Insolite

Les écoliers de Tours à la découverte des légumes de la Seconde Guerre Mondiale

Par Valentine Schira, France Bleu Touraine mardi 29 septembre 2015 à 18:19

Les légumes anciens ont captivé les écoliers
Les légumes anciens ont captivé les écoliers © Radio France - Valentine Schira

Une centaine d'enfants en CM1-CM2 a participé à l'opération "mon potager sous l'occupation" qui s'est tenue ce mardi toute la journée dans le parc de la Gloriette, à Tours.

Cette animation originale était organisée notamment par l'Office national des anciens combattants et la société d'horticulture de Touraine. En plus de rencontres avec des personnes ayant vécu l'Occupation et d'une exposition d'objets d'époque, le clou des ateliers était la dégustation de céréales anciennes et la découverte des légumes consommés en ce temps là. Une bonne façon d'alimenter de façon concrète leurs cours sur la Seconde Guerre Mondiale.

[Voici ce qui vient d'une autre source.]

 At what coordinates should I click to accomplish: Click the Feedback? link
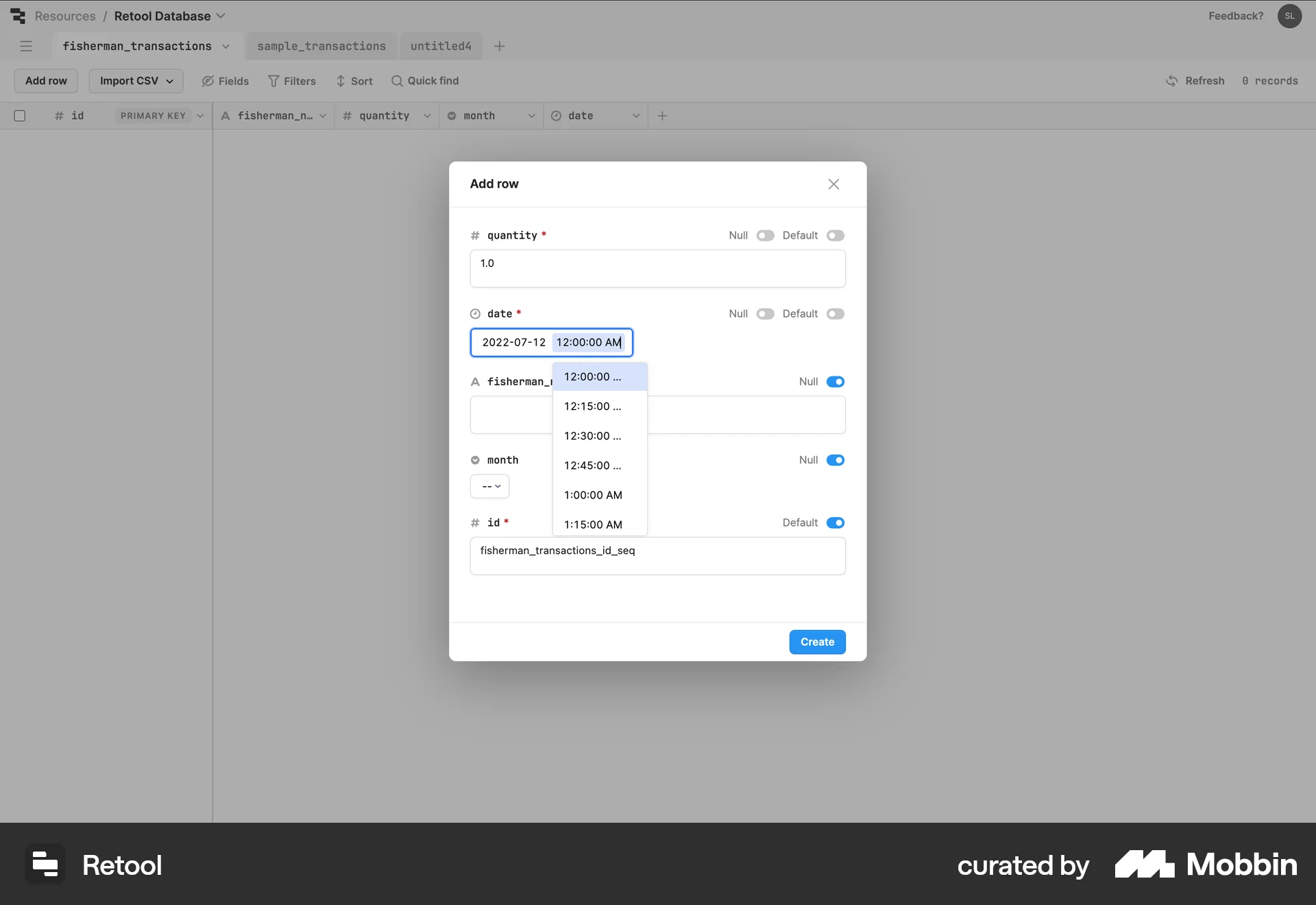click(1235, 16)
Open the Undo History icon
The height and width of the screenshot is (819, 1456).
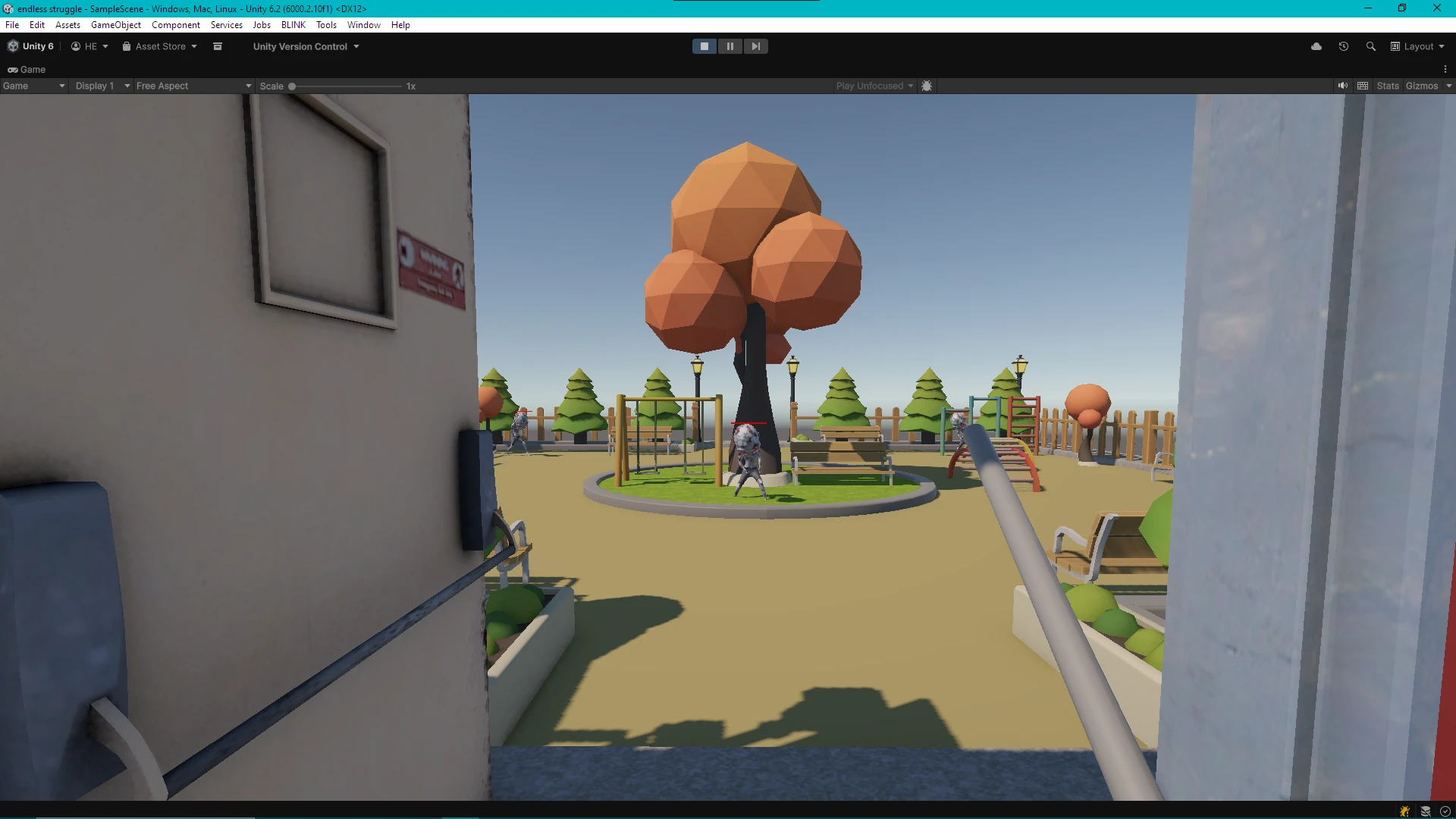1344,46
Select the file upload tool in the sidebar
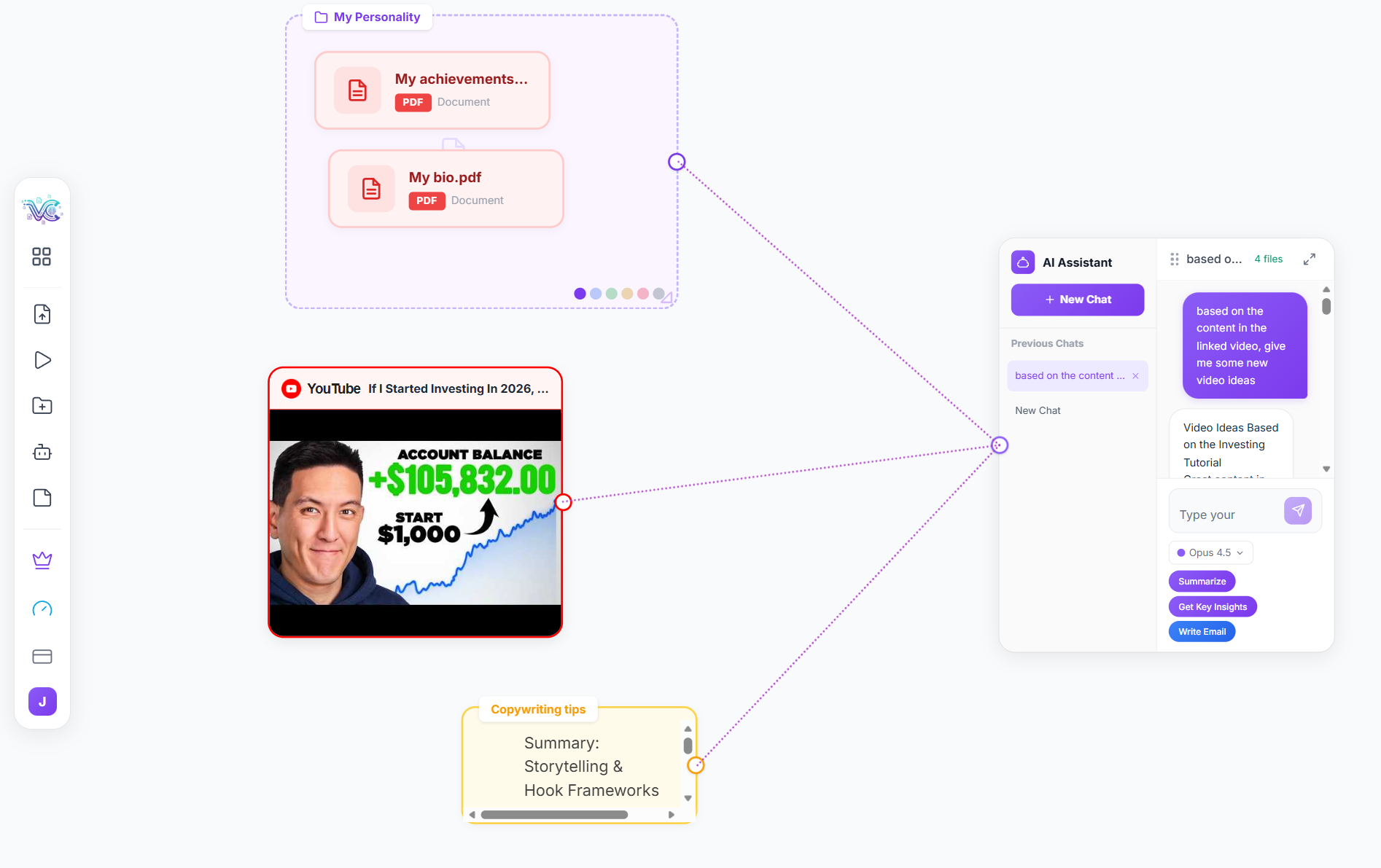This screenshot has height=868, width=1381. (x=42, y=313)
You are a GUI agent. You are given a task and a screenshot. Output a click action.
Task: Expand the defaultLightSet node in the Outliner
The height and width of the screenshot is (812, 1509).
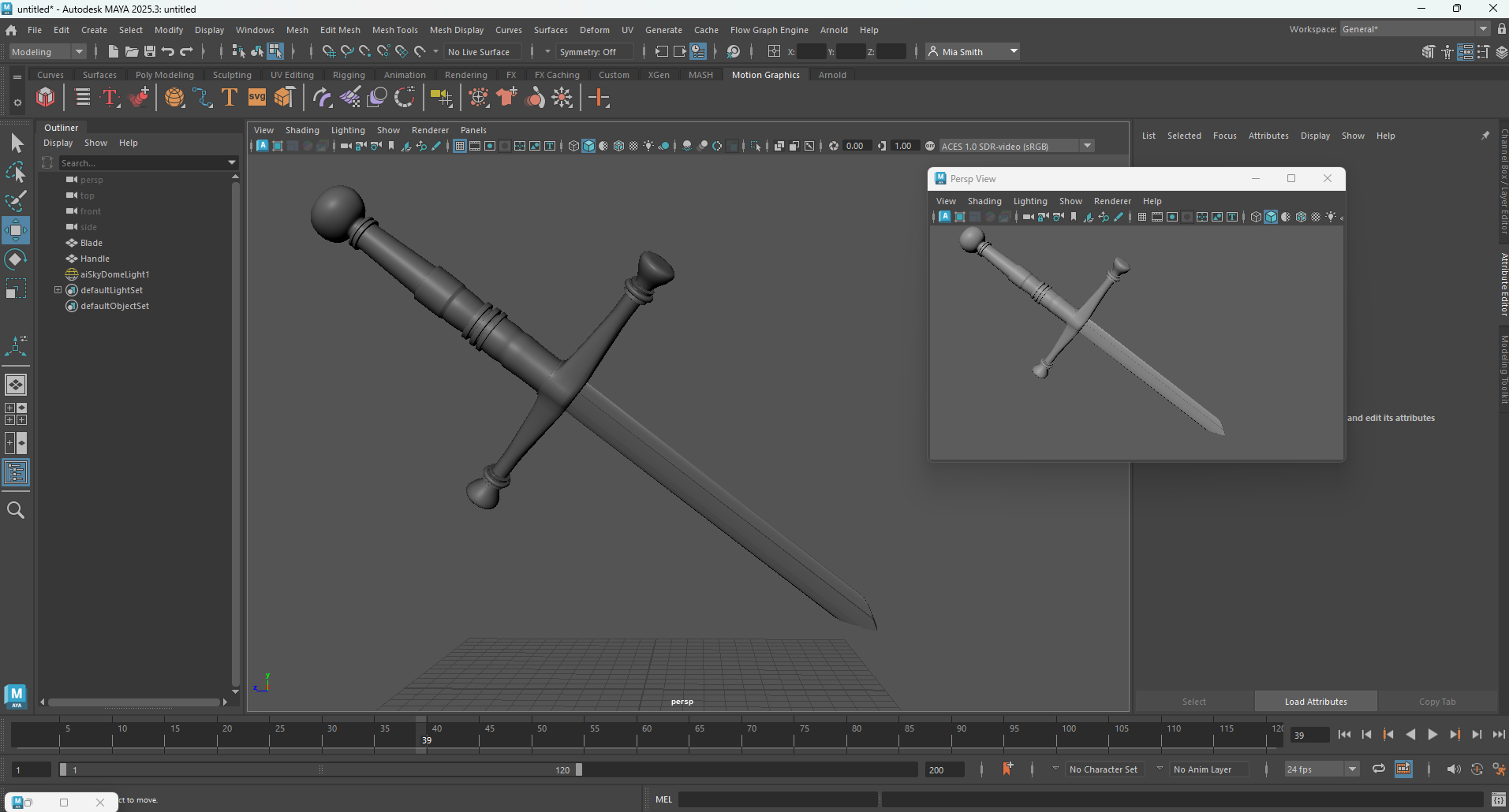[57, 290]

On peut cuisiner de bonnes choses avec des céréales anciennes - Radio France
On peut cuisiner de bonnes choses avec des céréales anciennes © Radio France - Valentine Schira

Les rutabagas et autres topinambours ont beaucoup intrigué les écoliers. Ils ont aussi pu découvrir les aspects de la vie quotidienne sous l'Occupation, comme par exemple les ersatz de café fabriqués avec des racines de chicorée.

La chicorée, une plante jusque là inconnue par la majorité des écoliers - Radio France
La chicorée, une plante jusque là inconnue par la majorité des écoliers © Radio France - Valentine Schira

Les enfants ont été plutôt attentifs pendant cette journée. "Ils sont très intéressés et ils posent beaucoup de questions" se réjouit Jean-Marie Bonneau, le vice-président des jardins familiaux de Tours,. C'est cette association qui a fait pousser les légumes exposés.

La leçon est bien passée auprès d'Amine, un écolier de 10 ans qui compatit avec ceux qui ont vécu sous l'Occupation : "nos grands-parents ont connu toutes ces choses là. Ils se nourrissaient avec ce qu'ils ont pu trouver, ça devait être une période difficile". "J'espère que nous on ne connaitra jamais ça", conclut ce jeune Tourangeau.